Should you warn patients against period tracking apps? Experts say they pose 'a very real and present danger'

By Lisa Marie Basile | Fact-checked by Barbara Bekiesz
Published March 4, 2025

Key Takeaways

Industry Buzz

  • “My clients and friends are scared and feel their privacy is violated by laws restricting access to reproductive healthcare. I do think that women should be cautious about tracking their periods on apps, especially if they live in certain states that have strict anti-abortion rules.” — Lauren A. Tetenbaum, LCSW, JD, PMH-C, therapist specializing in perinatal and perimenopausal health

  • “What if [a] database tracking women's hormone fluctuations is hacked? Or taken over by a friend of the new administration? These aren't far-off concerns. This is a very real and present danger under this administration.” — Janene Oleaga, Esq., fertility lawyer, reproductive rights advocate, and founder of Oleaga Law, LLC

Find more of your peers' perspectives and insights below.

In the post-Roe era, patients who use menstrual cycle tracking apps have started wondering if their health data could be used against them.[]

In fact, a 2024 study found that 20 popular cycle-tracking apps—used by hundreds of millions of people—were "coercing" women into sharing health data, despite the apps’ questionable security policies.[]

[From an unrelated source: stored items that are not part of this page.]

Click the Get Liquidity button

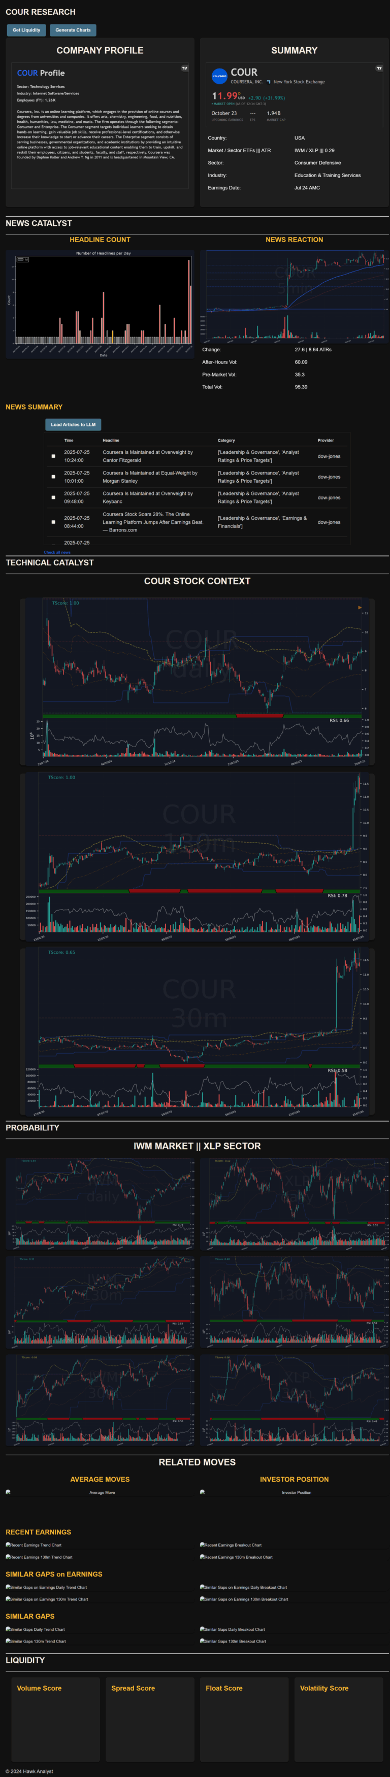point(26,30)
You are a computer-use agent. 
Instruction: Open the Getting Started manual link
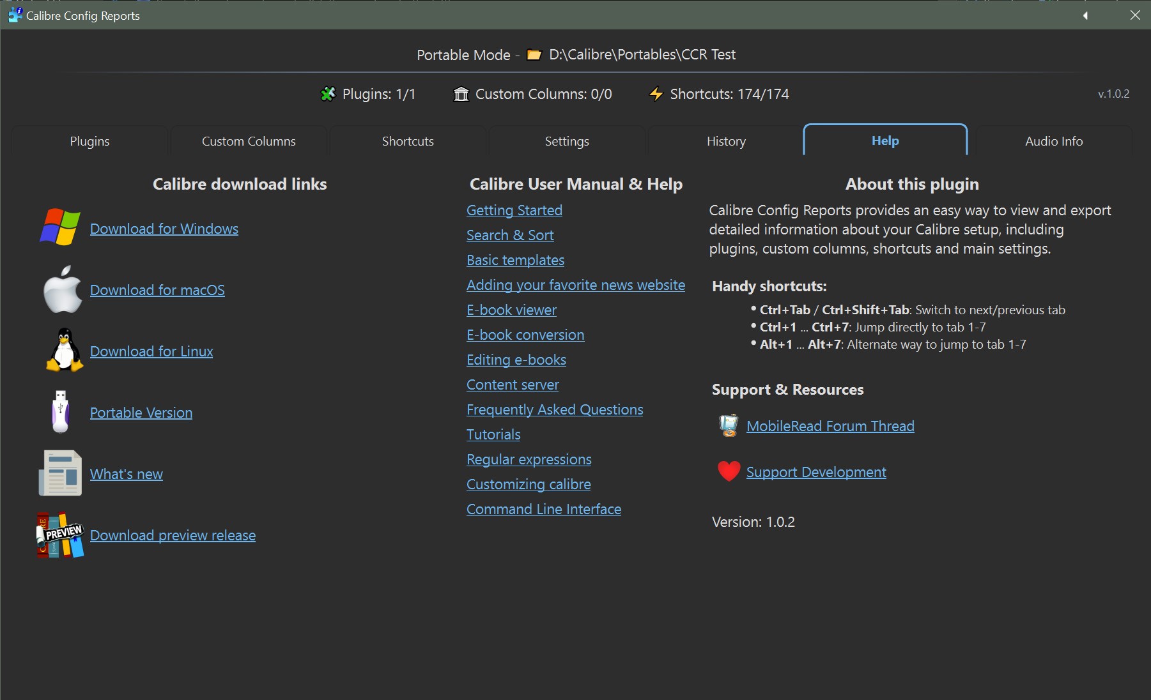514,210
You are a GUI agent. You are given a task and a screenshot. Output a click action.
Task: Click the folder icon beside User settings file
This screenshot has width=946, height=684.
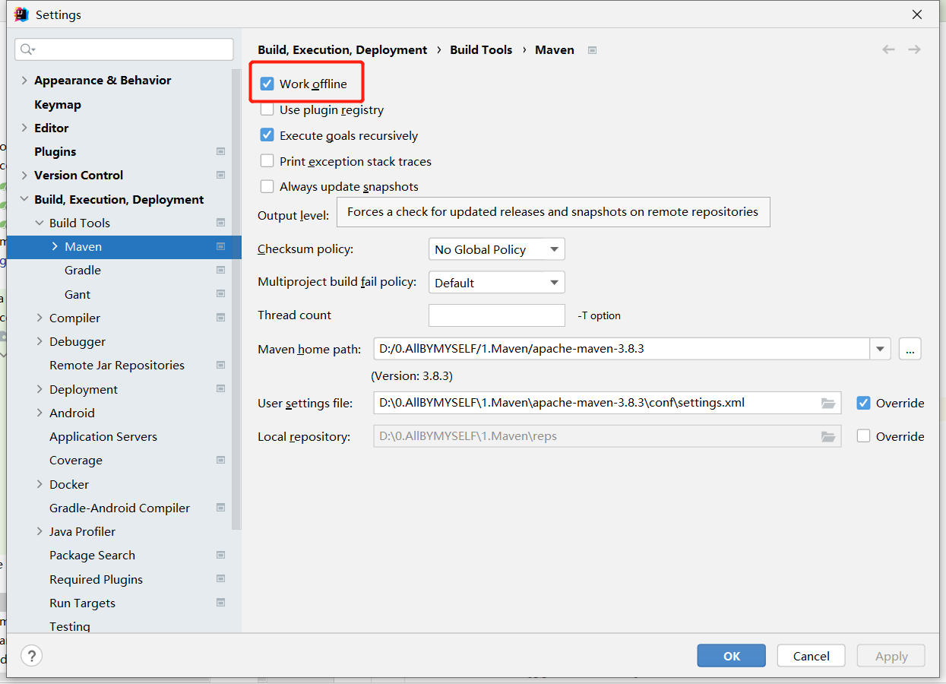click(x=828, y=404)
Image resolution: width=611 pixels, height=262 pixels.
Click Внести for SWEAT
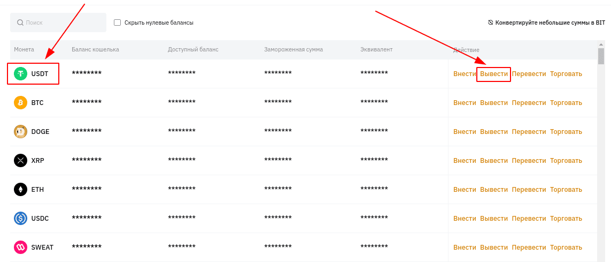coord(465,247)
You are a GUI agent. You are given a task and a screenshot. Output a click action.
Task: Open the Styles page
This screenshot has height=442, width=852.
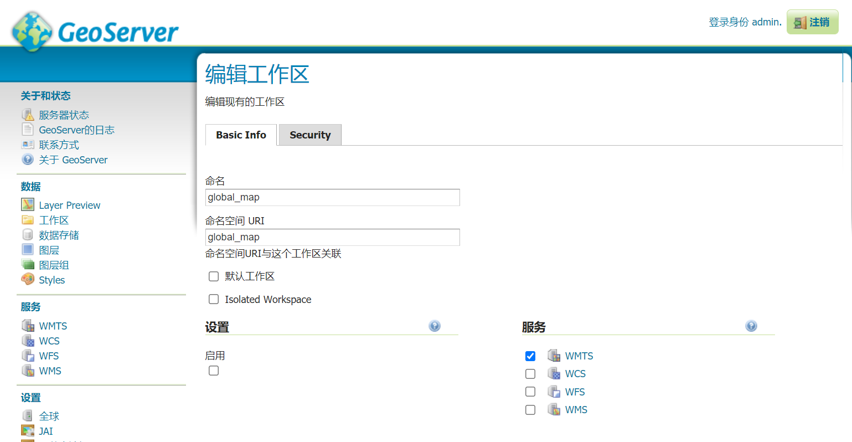51,280
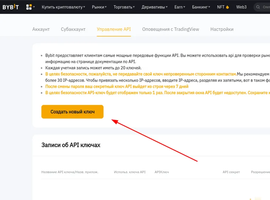Expand the Купить криптовалюту dropdown

pos(63,7)
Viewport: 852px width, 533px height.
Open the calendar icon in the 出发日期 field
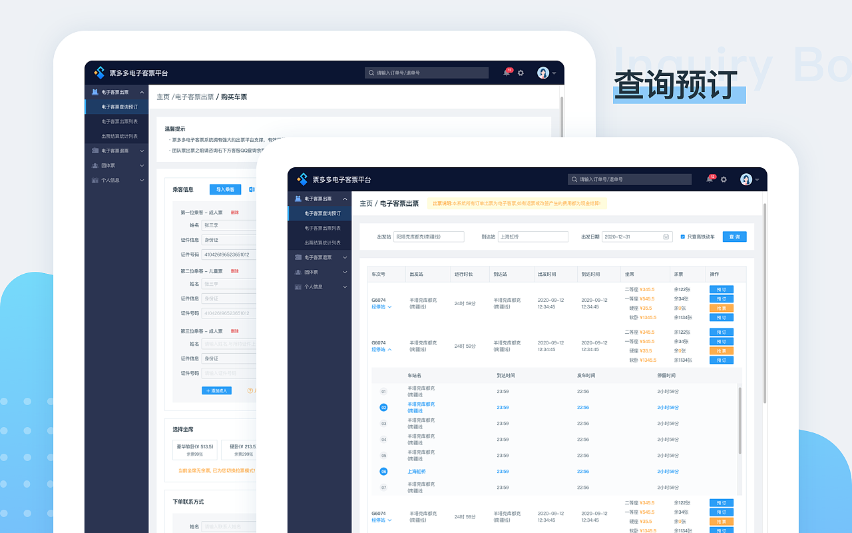(x=666, y=237)
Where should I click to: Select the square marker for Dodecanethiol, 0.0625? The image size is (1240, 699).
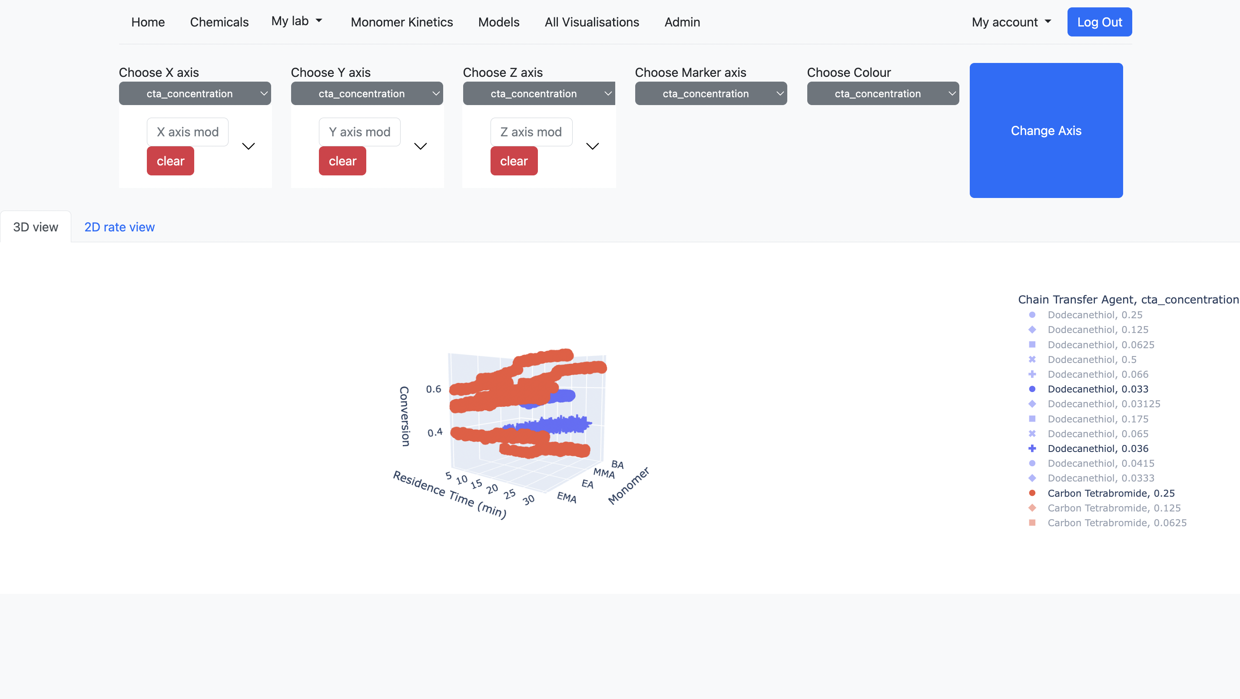tap(1033, 344)
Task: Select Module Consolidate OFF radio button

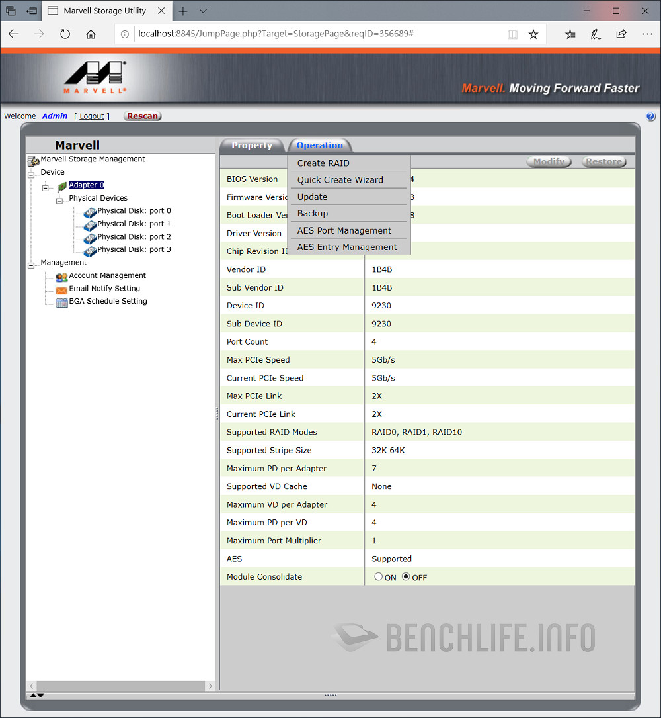Action: [406, 577]
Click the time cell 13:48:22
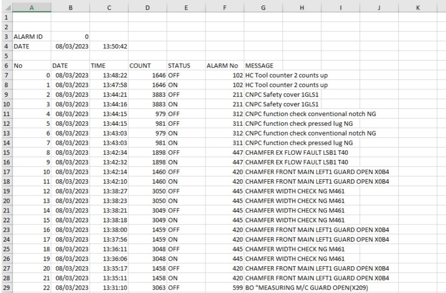The height and width of the screenshot is (293, 446). (x=109, y=75)
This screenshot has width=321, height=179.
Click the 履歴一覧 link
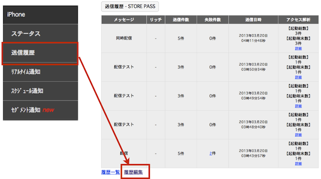pyautogui.click(x=111, y=172)
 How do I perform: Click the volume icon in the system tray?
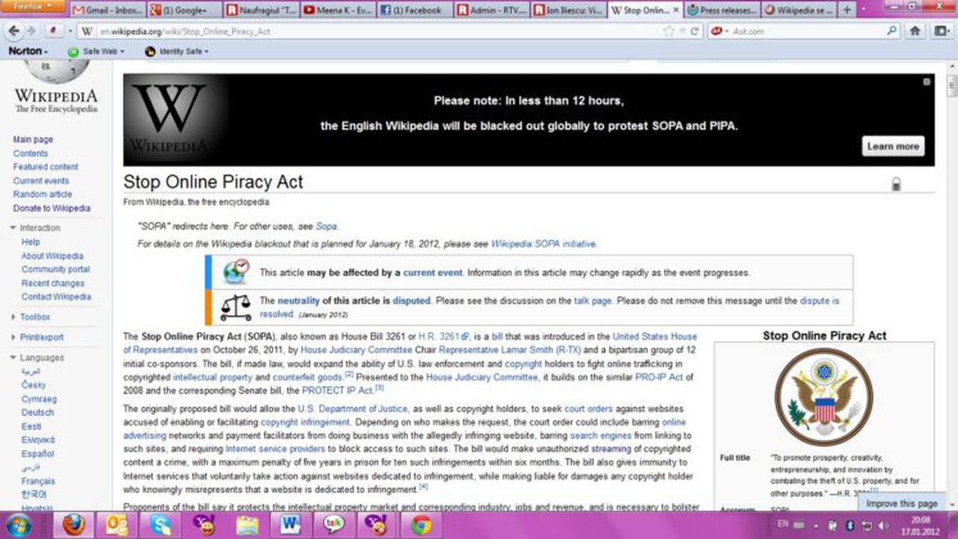pos(882,526)
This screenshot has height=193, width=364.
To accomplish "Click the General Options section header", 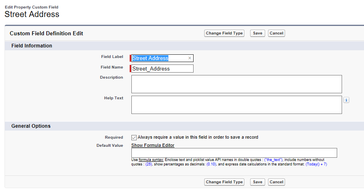I will (31, 126).
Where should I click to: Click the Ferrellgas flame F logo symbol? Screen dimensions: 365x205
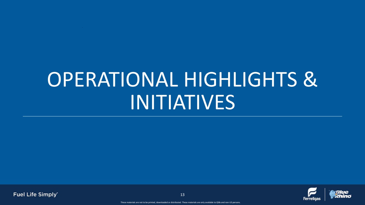(x=312, y=192)
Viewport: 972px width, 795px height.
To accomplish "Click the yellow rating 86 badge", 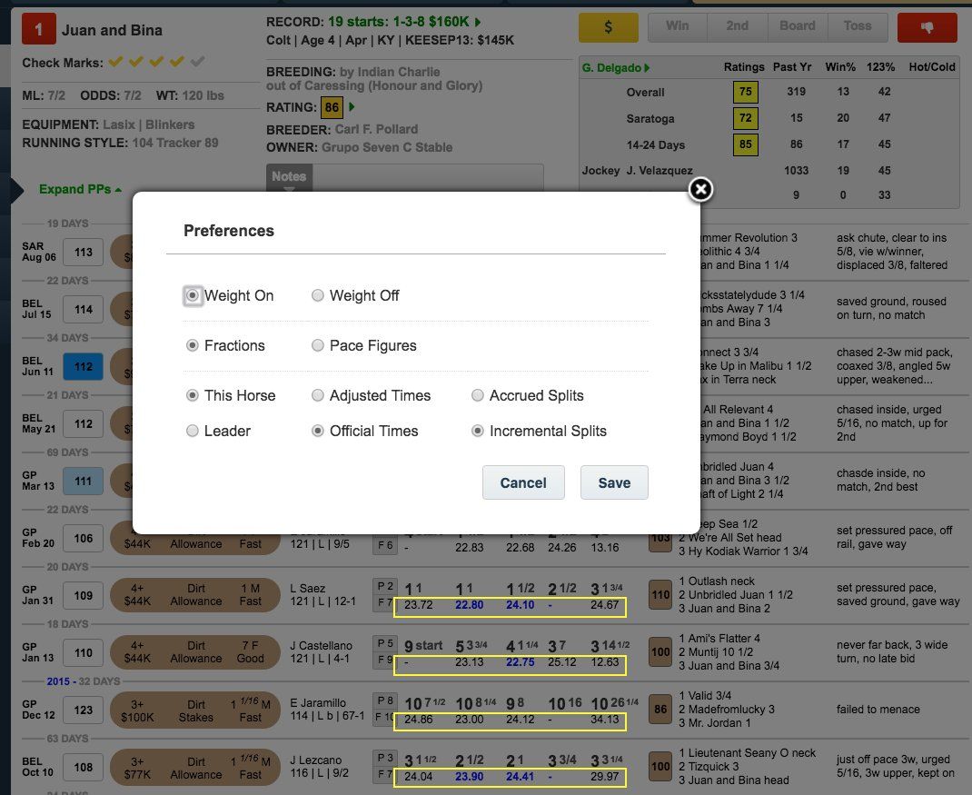I will [332, 107].
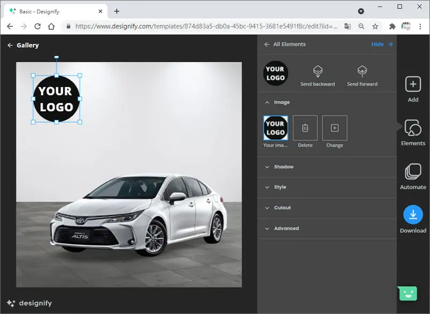Image resolution: width=430 pixels, height=314 pixels.
Task: Click the blue Download button
Action: point(413,215)
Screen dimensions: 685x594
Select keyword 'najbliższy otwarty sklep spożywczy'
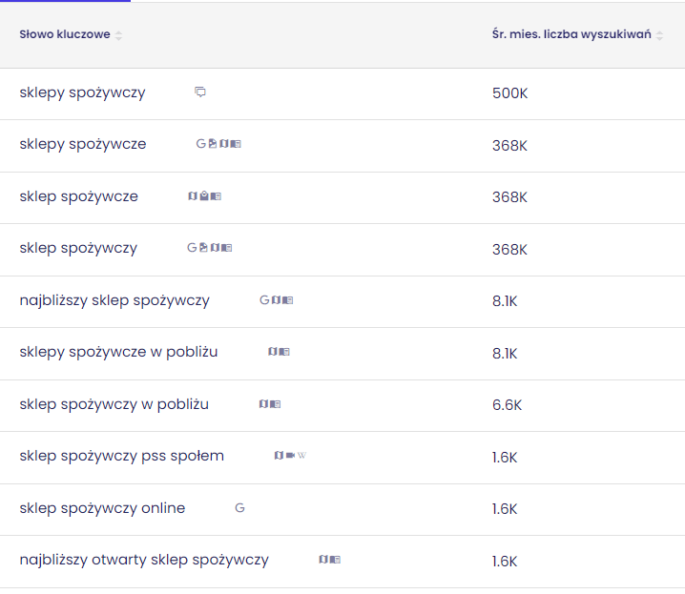[x=144, y=560]
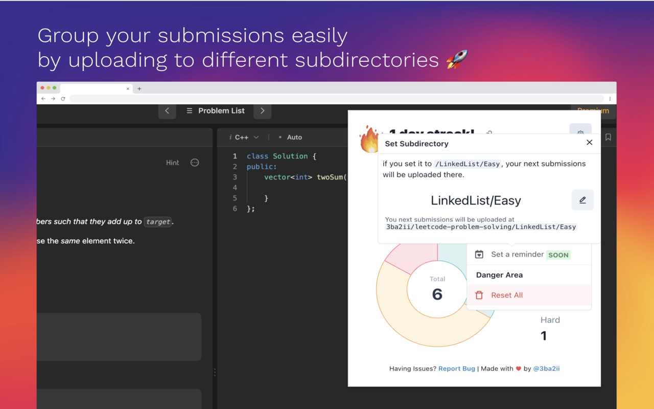Click the hamburger icon beside Problem List
654x409 pixels.
point(189,110)
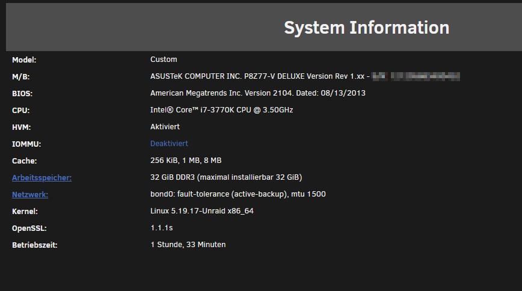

So, the fear certainly isn’t unfounded. As Bloomberg reports, patients have been persecuted for seeking abortions after authorities scrolled social media apps for “proof.”[] For example, police in Nebraska used Facebook messages to investigate someone's alleged abortion. In other cases, women’s text messages and web search history were used against them (this occurred in Mississippi and Indiana).

@jengolbeck Your period data is at risk both from unexpected sharing by app providers and from hacks #privacy #roevwade #womenshealth @priyaxistingcondition ♬ Le Calin - 斌杨Remix

What the experts say

Janene Oleaga, Esq., a fertility lawyer, reproductive rights advocate, and founder of Oleaga Law, LLC, says she spends most of her time working on legislative efforts that support access to reproductive care, including access to in-vitro fertilization and abortion. 

“I have been warning my clients, my colleagues, and my friends, about the danger inherent in [using] these trackers under the current administration,” Oleaga says. “A company compiling this much aggregate data on women's menstrual cycles and hormones is dangerous for women as a whole, and dangerous for women as individuals.”

It may depend on the state

Oleaga says that the danger is especially real in Republican majority states: “As we see red states continue to propose personhood legislation, enact abortion bans, and even go so far as in Texas and Mississippi to criminalize anyone assisting a woman (or a child for that matter) in obtaining an abortion, it's dangerous to willingly provide anyone with data that could be used against them,” she says. “With the disparity between funding for women's health research when compared to men's health research in mind, I'm skeptical for what exactly this data is being mined for.”

Related: These docs say men should have a more equitable role in reproductive health—but are they ready for it?

Oleaga offers up a hypothetical: If a Texan woman is wearing a period-tracking ring and has a miscarriage, her hormonal fluctuation would be tracked by the ring. “Will [the tracking app company] provide this information to the Texas Attorney General as a possible investigation for an abortion?” Oleaga asks, rhetorically. “If [the company] doesn't automatically provide this data to Texas, could it be subpoenaed? What if [a] database tracking women's hormone fluctuations is hacked? Or taken over by a friend of the new administration? 

"These aren't far-off concerns. This is a very real and present danger under this administration."

Janene Oleaga, Esq.

Lauren A. Tetenbaum, LCSW, JD, PMH-C, an advocate and therapist who specializes in perinatal and perimenopausal periods, agrees: “It's a frightening time to be a woman in the United States,” she says. “My clients and friends are scared and feel their privacy is violated by laws restricting access to reproductive health care. I do think that women should be cautious about tracking their periods on apps, especially if they live in certain states that have strict anti-abortion rules.”